__What the task asks__:
Turn everything from the line containing "their (283, 600)" down to the line containing "Summary [321, 1211]", both included, into a JSON list of strings with one string per line and no blank lines.
======
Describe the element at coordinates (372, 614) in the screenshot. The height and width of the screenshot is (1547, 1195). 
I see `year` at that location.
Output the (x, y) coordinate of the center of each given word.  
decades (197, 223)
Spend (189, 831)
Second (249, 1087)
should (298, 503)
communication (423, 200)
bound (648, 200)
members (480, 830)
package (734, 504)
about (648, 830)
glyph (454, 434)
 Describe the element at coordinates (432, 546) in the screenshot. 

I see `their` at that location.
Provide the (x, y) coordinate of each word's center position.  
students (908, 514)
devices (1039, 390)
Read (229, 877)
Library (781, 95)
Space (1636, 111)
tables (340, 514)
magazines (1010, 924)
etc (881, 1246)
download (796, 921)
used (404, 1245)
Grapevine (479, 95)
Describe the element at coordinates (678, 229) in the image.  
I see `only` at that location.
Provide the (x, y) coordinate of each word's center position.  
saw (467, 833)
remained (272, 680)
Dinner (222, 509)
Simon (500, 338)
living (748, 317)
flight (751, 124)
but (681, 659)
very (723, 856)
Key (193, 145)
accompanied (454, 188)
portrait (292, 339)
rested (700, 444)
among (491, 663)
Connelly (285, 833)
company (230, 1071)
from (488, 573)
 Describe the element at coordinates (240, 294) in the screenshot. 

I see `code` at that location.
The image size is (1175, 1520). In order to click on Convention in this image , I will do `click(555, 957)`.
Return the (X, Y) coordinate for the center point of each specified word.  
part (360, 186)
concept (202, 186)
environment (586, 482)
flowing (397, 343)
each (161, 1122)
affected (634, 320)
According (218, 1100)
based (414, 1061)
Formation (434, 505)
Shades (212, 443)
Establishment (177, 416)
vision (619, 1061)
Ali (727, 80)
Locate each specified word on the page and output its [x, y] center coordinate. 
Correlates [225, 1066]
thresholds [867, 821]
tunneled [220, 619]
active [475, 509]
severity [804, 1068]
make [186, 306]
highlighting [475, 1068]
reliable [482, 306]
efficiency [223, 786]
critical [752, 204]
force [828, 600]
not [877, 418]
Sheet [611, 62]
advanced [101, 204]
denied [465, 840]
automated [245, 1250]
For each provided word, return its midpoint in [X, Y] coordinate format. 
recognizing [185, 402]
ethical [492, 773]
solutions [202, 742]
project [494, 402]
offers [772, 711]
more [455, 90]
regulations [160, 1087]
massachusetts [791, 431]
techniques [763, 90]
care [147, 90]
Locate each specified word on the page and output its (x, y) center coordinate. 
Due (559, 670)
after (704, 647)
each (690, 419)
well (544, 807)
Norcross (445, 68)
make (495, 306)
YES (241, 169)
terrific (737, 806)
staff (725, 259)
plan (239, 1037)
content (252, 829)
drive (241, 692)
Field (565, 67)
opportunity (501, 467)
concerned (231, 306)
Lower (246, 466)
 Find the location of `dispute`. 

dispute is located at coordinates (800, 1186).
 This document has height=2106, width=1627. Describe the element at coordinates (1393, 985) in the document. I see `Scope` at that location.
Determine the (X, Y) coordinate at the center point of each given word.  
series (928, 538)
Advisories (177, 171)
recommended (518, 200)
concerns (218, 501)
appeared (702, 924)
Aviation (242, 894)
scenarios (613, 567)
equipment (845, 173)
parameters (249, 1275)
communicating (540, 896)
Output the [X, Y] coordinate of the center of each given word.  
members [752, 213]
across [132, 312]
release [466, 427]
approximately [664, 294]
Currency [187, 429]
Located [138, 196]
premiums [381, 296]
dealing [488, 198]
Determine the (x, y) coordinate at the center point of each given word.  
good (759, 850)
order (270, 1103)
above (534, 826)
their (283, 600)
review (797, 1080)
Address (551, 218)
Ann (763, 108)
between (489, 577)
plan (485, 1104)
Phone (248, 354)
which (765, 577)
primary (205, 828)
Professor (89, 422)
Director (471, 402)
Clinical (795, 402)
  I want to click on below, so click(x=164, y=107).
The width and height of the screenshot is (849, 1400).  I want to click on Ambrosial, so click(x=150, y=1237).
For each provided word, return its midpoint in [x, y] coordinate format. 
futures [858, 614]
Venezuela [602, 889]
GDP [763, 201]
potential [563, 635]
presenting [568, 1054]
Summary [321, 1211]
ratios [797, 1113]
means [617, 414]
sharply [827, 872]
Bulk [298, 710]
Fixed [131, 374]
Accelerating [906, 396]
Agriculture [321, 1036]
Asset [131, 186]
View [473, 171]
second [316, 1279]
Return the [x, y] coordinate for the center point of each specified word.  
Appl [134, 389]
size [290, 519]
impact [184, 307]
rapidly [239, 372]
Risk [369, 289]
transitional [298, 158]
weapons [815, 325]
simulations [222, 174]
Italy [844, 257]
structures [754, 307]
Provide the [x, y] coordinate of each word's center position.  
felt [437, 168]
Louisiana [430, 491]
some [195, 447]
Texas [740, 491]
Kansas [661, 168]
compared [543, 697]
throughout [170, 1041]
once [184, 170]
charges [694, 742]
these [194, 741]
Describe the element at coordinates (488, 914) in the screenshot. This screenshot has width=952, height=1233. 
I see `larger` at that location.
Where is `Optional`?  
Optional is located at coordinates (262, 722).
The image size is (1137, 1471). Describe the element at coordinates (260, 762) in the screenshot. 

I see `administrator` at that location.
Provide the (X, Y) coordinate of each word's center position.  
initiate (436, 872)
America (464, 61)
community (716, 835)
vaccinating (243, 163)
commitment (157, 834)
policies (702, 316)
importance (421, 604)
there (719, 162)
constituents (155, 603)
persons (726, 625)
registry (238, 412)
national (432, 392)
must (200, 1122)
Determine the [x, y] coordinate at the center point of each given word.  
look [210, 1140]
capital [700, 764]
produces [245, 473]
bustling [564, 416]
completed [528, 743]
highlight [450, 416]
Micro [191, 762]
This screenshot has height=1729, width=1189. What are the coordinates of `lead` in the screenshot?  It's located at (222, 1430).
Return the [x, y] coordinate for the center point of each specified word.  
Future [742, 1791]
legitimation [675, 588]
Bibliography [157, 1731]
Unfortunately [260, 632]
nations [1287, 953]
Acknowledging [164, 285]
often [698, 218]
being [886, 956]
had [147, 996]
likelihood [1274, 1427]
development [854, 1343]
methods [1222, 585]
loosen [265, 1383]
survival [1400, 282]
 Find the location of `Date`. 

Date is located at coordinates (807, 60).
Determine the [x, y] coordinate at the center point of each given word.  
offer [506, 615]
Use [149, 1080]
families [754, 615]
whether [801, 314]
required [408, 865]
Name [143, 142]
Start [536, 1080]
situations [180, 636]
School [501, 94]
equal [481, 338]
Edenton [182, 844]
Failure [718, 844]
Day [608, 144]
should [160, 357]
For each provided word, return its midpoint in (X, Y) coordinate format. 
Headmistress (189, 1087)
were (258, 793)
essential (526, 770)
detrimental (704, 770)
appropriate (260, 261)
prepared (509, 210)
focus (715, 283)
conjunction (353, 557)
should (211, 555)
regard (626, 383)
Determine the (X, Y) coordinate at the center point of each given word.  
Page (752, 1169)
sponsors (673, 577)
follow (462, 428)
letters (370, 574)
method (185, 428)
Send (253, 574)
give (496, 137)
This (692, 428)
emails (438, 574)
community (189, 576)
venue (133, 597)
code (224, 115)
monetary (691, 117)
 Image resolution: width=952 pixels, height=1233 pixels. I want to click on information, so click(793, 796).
======
__Exercise solution__:
[
  "their (283, 600)",
  "review (797, 1080)",
  "Address (551, 218)",
  "Ann (763, 108)",
  "between (489, 577)",
  "plan (485, 1104)",
  "Phone (248, 354)",
  "which (765, 577)",
  "primary (205, 828)",
  "Professor (89, 422)",
  "Director (471, 402)",
  "Clinical (795, 402)",
  "  I want to click on below, so click(x=164, y=107).",
  "The width and height of the screenshot is (849, 1400).  I want to click on Ambrosial, so click(x=150, y=1237).",
  "For each provided word, return its midpoint in [x, y] coordinate format. ",
  "futures [858, 614]",
  "Venezuela [602, 889]",
  "GDP [763, 201]",
  "potential [563, 635]",
  "presenting [568, 1054]",
  "Summary [321, 1211]"
]